À troisième vue, on réalise que pour sortir d’une dualité stérile, il existe un moyen simple : le trois. La dynamique de l’interaction des deux élements de la dualité donne naissance à autre chose qui tient d’eux sans être eux. Une femme + un homme = un enfant vient tout de suite à l’esprit si on a dépassé l’âge des choux et des cigognes. Notre espèce entretient une relation intime avec le trois : c’est la quantité que nous appréhendons spontanément sans avoir besoin de compter comme l’explique Georges Ifrah dans son « Histoire universelle des chiffres » (faites l’exercice, vous irez peut-être jusqu’à quatre, mais après, vous direz comme moi « beaucoup » !).
J’aime le trois parce qu’il ouvre sur l’infini : c’est l’enchaînement des cycles « création-maintien-résorption/absorption » dont je parle tout le temps parce qu’il m’apparaît fondamental. En ce sens il m’évoque à la fois l’impermanence (« tout passe, tout lasse », mais aussi « si ça va mal aujourd’hui, ça ira mieux demain ») et la permanence puisque la fin de quelque chose marque toujours le commencement d’une autre. Dans les deux cas, il me rassure et me porte.
À lui seul, il symbolise tout ce qui sous-tend notre univers physique et subtil : le triple temps (passé, présent, futur), les trois mondes (la terre, l’atmosphère, le ciel), les trois états de la conscience (veille, rêve et sommeil profond), les trois guṇa du Saṃkhya (sattva, rajas, tamas), les trois doṣa (vāta, pitta, kapha) de l’āyurveda… pour l’hindouisme, par exemple, mais aussi dans les traditions chrétienne et hébraïque.
Si le deux laissé à lui-même tend à se figer dans la répétition, si le trois enclenche une évolution dynamique, qu’est-ce donc que le un ? Il les contient tous les deux, ils n’existent que par lui.
Le deux est le produit de l’émanation ou de la division du un. Le trois crée un nouveau un d’où surgit à nouveau un deux, dans un mouvement infini.
Sans le un, le point, le bindu, Kether, Śiva, rien ne se perd, rien ne se crée, rien ne se transforme.
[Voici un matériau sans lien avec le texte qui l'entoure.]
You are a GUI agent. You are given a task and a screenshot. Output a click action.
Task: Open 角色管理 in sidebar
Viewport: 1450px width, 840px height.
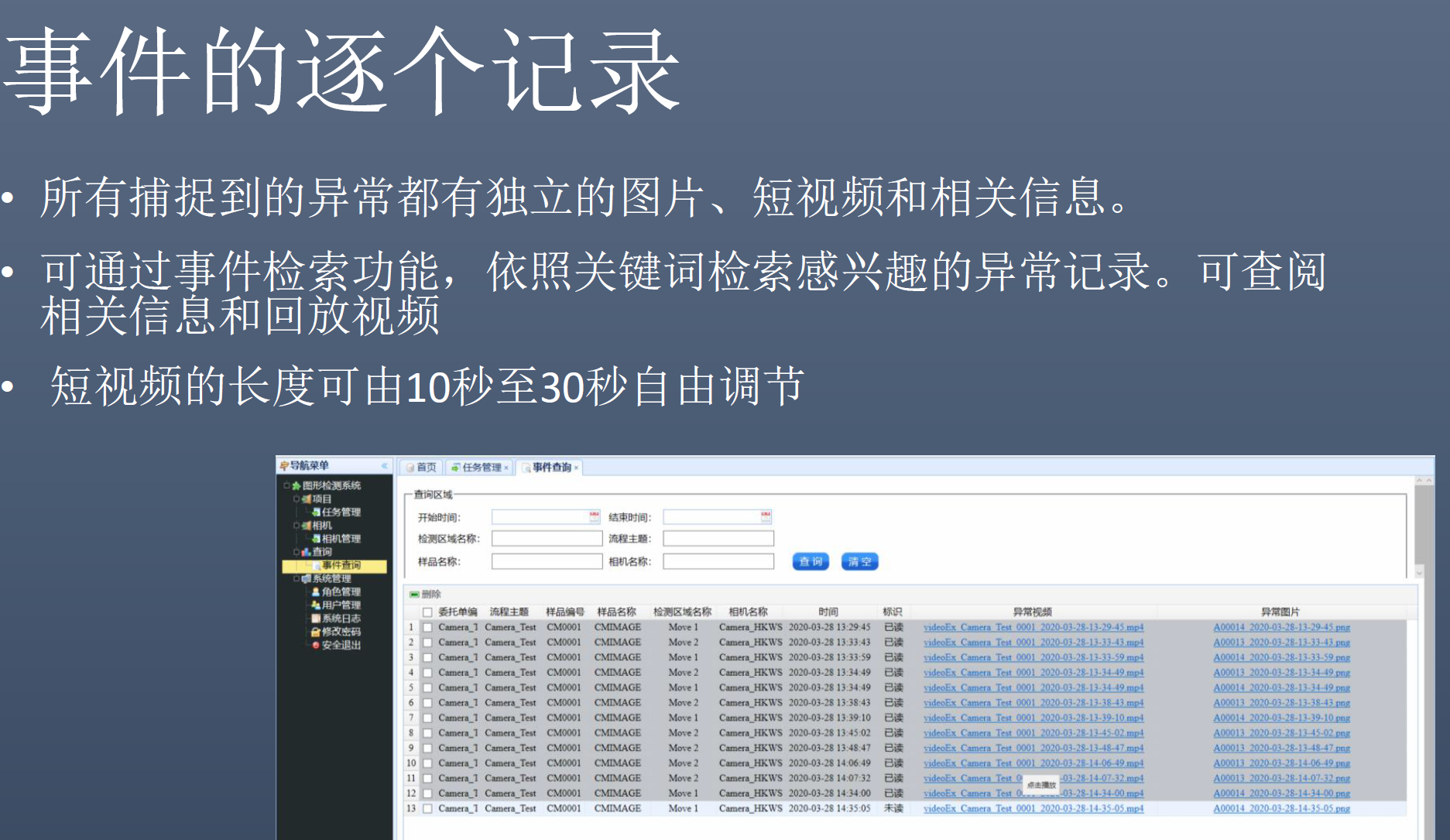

Si le zéro est la Conscience absolue, lieu sans existence physique ou temporelle de tous les potentiels, le un ouvre le bal de la manifestation, c’est-à-dire nous et ce qui nous entoure.
Au-delà de la dualité, de la triplicité et de la multiplicité qu’elles engendrent, c’est sur l’unité qu’il convient de fixer notre regard.